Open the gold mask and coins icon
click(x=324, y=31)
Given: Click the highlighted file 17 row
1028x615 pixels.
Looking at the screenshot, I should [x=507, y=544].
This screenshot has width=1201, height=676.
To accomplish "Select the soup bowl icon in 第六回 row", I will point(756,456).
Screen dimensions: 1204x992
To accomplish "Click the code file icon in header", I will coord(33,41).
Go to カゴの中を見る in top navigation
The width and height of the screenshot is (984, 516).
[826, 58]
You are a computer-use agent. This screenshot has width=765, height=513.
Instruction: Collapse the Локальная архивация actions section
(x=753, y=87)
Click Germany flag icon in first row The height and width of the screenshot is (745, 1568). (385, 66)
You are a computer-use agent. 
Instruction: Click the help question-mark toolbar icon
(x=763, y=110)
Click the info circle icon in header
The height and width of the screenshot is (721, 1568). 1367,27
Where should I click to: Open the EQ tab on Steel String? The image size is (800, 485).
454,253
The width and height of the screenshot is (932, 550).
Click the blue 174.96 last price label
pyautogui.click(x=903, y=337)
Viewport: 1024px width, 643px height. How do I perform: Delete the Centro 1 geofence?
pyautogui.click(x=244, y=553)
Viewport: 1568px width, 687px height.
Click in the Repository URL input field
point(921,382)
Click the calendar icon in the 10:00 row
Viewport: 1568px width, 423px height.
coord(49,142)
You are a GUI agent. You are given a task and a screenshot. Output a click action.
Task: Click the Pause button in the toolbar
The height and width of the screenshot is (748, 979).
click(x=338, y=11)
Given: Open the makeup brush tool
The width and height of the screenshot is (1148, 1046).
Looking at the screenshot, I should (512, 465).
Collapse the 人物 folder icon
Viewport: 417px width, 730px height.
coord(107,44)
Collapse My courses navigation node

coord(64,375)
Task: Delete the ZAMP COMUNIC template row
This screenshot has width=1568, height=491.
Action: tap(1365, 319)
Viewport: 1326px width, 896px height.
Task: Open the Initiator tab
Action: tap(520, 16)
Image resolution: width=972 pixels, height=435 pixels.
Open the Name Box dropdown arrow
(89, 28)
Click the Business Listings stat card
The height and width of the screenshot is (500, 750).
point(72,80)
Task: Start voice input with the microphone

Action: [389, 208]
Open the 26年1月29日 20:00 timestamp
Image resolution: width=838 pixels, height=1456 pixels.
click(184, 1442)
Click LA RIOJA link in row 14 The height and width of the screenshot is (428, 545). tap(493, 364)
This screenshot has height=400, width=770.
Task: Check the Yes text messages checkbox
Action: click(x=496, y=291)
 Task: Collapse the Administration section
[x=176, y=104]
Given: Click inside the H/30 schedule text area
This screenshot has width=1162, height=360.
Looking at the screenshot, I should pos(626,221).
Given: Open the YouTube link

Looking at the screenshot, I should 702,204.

### [WORK REQUIRED]
Only an exact copy of the entries above will do.

### [THE ANSWER]
Open the gold mask and coins icon
click(x=324, y=31)
Given: Click the highlighted file 17 row
1028x615 pixels.
Looking at the screenshot, I should [x=507, y=544].
This screenshot has width=1201, height=676.
To accomplish "Select the soup bowl icon in 第六回 row", I will point(756,456).
Screen dimensions: 1204x992
To accomplish "Click the code file icon in header", I will coord(33,41).
Go to カゴの中を見る in top navigation
The width and height of the screenshot is (984, 516).
[826, 58]
You are a computer-use agent. This screenshot has width=765, height=513.
Instruction: Collapse the Локальная архивация actions section
(x=753, y=87)
Click Germany flag icon in first row The height and width of the screenshot is (745, 1568). (385, 66)
You are a computer-use agent. 
Instruction: Click the help question-mark toolbar icon
(x=763, y=110)
Click the info circle icon in header
The height and width of the screenshot is (721, 1568). 1367,27
Where should I click to: Open the EQ tab on Steel String? The image size is (800, 485).
454,253
The width and height of the screenshot is (932, 550).
Click the blue 174.96 last price label
pyautogui.click(x=903, y=337)
Viewport: 1024px width, 643px height. How do I perform: Delete the Centro 1 geofence?
pyautogui.click(x=244, y=553)
Viewport: 1568px width, 687px height.
Click in the Repository URL input field
point(921,382)
Click the calendar icon in the 10:00 row
Viewport: 1568px width, 423px height.
coord(49,142)
You are a GUI agent. You are given a task and a screenshot. Output a click action.
Task: Click the Pause button in the toolbar
The height and width of the screenshot is (748, 979).
click(x=338, y=11)
Given: Open the makeup brush tool
The width and height of the screenshot is (1148, 1046).
Looking at the screenshot, I should (512, 465).
Collapse the 人物 folder icon
Viewport: 417px width, 730px height.
coord(107,44)
Collapse My courses navigation node

coord(64,375)
Task: Delete the ZAMP COMUNIC template row
This screenshot has width=1568, height=491.
Action: tap(1365, 319)
Viewport: 1326px width, 896px height.
Task: Open the Initiator tab
Action: tap(520, 16)
Image resolution: width=972 pixels, height=435 pixels.
Open the Name Box dropdown arrow
(89, 28)
Click the Business Listings stat card
The height and width of the screenshot is (500, 750).
point(72,80)
Task: Start voice input with the microphone

Action: [389, 208]
Open the 26年1月29日 20:00 timestamp
Image resolution: width=838 pixels, height=1456 pixels.
click(184, 1442)
Click LA RIOJA link in row 14 The height and width of the screenshot is (428, 545). tap(493, 364)
This screenshot has height=400, width=770.
Task: Check the Yes text messages checkbox
Action: click(x=496, y=291)
 Task: Collapse the Administration section
[x=176, y=104]
Given: Click inside the H/30 schedule text area
This screenshot has width=1162, height=360.
Looking at the screenshot, I should pos(626,221).
Given: Open the YouTube link

Looking at the screenshot, I should 702,204.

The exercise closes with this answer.